Solution
Metadata-Driven Ingestion
Solution
Metadata-Driven Ingestion
Industry
CPG
Region
US
Technology
Microsoft Azure
Context
The client, a multinational manufacturer of confectionery and other consumer products, manages vast volumes of structured and unstructured data across multiple business units, geographies, and sources. Their existing data ingestion processes were fragmented, code-driven, effort-intensive, and difficult to scale, lacking the ease of use and flexibility of a metadata-driven approach.
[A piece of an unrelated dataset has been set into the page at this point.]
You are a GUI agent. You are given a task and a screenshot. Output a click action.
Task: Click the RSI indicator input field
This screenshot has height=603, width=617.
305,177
This resulted in delays in data availability, operational inefficiencies, governance risks, and slower time-to-insight.
Problem Statement
MathCo partnered with the client to implement a metadata-driven ingestion framework on Azure Data Factory, enabling scalable, reusable, and governed data onboarding:
- Developed reusable connectors to handle diverse data formats (CSV, Excel, API, Delta) and load patterns, including Append, Merge, Overwrite, and SCD Type 2.
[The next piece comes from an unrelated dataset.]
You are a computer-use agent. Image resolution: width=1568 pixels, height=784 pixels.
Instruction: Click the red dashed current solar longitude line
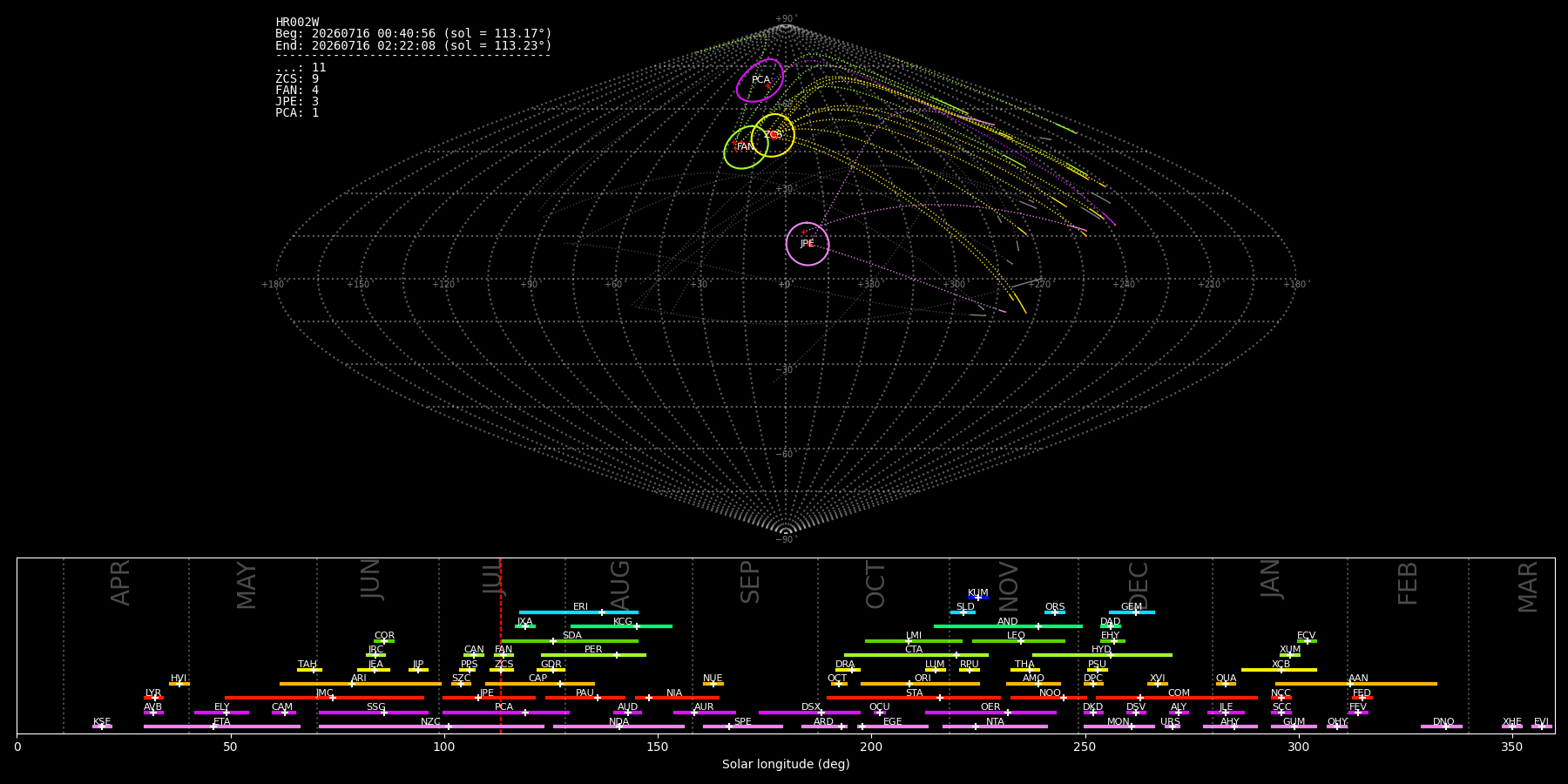click(x=501, y=645)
- Standardized and centralized data into a unified data lake with automated Data Quality (DQ) rules.
- Leveraged Azure DevOps to enable seamless, automated deployment of notebooks, scripts, and workflows.
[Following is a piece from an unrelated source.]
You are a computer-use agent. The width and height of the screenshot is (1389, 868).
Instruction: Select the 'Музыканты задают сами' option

- Utilized Unity Catalog for data cataloging, lineage, and access control, complemented by Azure Purview for centralized catalog management.
Impact
- Successfully onboarded 8+ analytics products with streamlined data capture and transformation on Databricks.
- Saved 5,000+ hours in building ingestion pipelines by implementing a metadata-driven framework.
- Achieved 50% faster data ingestion for new data sources, accelerating Time-to-Insights.
- Reduced data quality issues by 40% through automated data quality checks, enhancing trust and reliability of analytics.